▶ **Article**:

The teleservices industry has grown exponentially in technology and human resources deployment in the past 20 years. This has produced more profit-driven differentiation of services in the internal and outsourced contact center arenas. The Direct Marketing Association estimates total call center volume in 2004 to exceed $240 billion in expenditure. Though the figure doesn’t take the national no-call registry into account, it still represents an industry with a vibrant future.

The next 36 months will bring a drive away from technology and price-based outsourcing toward a more traditional model that focuses on shareholder revenue, retention of customers across the clients’ diversified bases and value on the outsourced investment or simple ROI. Both our industry clients and their customers want to be treated as customers, not as transactions. This will create a shift from technological-based solutions to live agents.

The demand for these live agents to multi-task, service, sell and cross-sell a client’s products, as well as communicate across voice and e-mail venues, will create a need for a more highly trained and skilled agent than in the current price-based environment.

These new agents will be defined by their ability to cross-sell service and manage customer relationships across different media. These new client brand managers (CBMs) will develop as a response to client demand for performance and quality.

Products and services will be differentiated by clients, not prices. Within each client, specific differentiation will occur by individual client customer portfolios. This practice of diversifying and segmenting individual customer portfolios by brand, habit and demand will become the complete realization of what CRM services will deliver.

▶ **Exercise 1**: In the records, change "link" to "button" in everything from the line containing "Open the Bird's-Eye Scope" down to the line containing "Click the Remove", and give those lines back with nothing else altered.
The text and the records have nothing to do with each other.

▶ **Exercise input**:
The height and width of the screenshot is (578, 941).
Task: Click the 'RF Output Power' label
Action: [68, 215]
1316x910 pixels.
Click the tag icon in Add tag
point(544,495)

...

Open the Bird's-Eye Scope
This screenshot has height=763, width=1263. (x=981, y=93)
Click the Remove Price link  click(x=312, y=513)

* * *

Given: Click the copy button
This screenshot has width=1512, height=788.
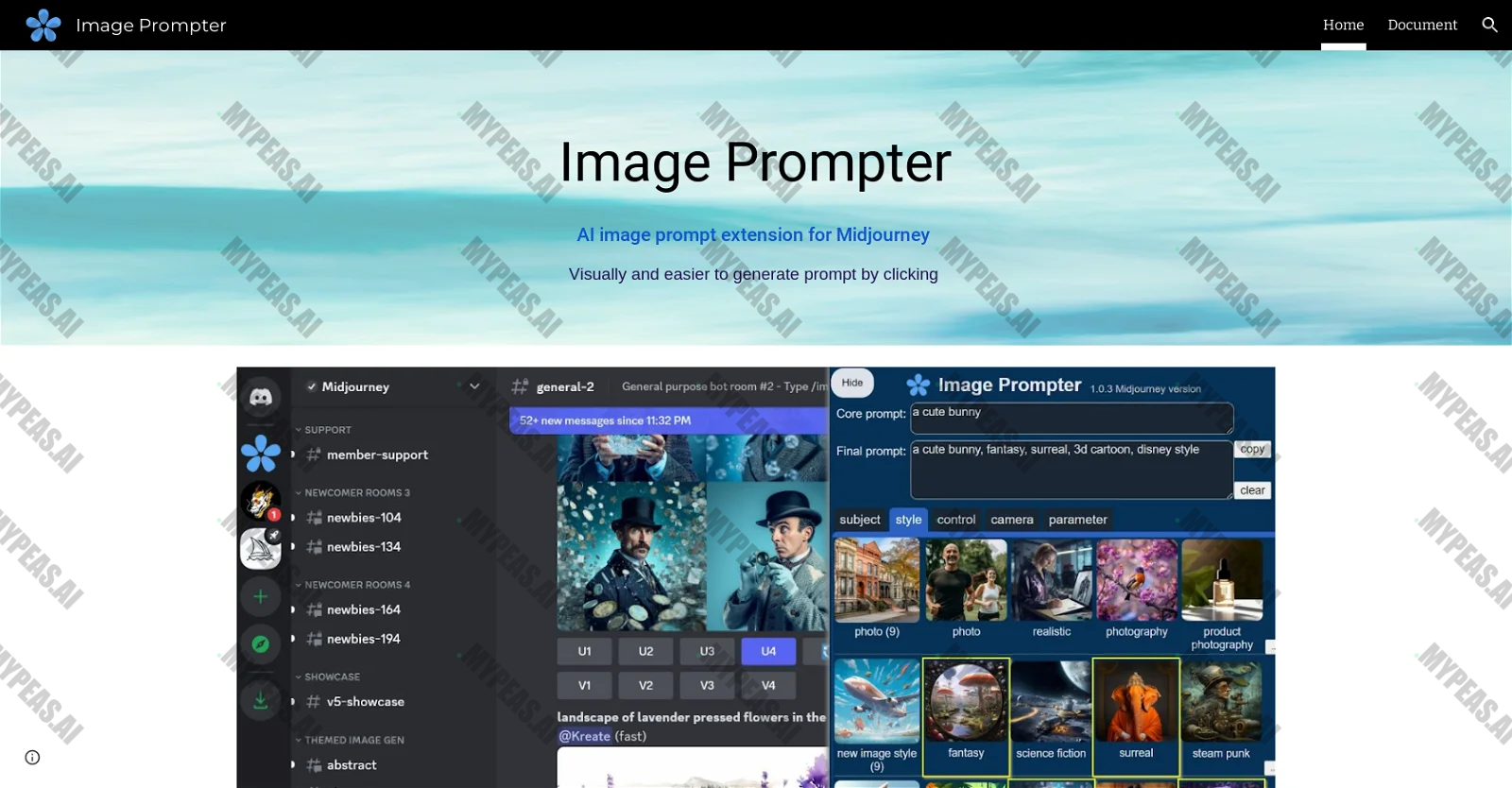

▶ **Exercise 2**:
Answer these about the teleservices text:
(a) What does the Direct Marketing Association estimate total call center volume in 2004 will exceed?
(b) What name is given to the new agents?
(c) Over what period will the drive away from technology and price-based outsourcing happen?

▶ **Output 1**:
Open the Bird's-Eye Scope
This screenshot has height=763, width=1263. (x=981, y=93)
Click the Remove Price button  click(x=312, y=513)

▶ **Output 2**:
(a) $240 billion in expenditure.
(b) Client brand managers (CBMs).
(c) The next 36 months.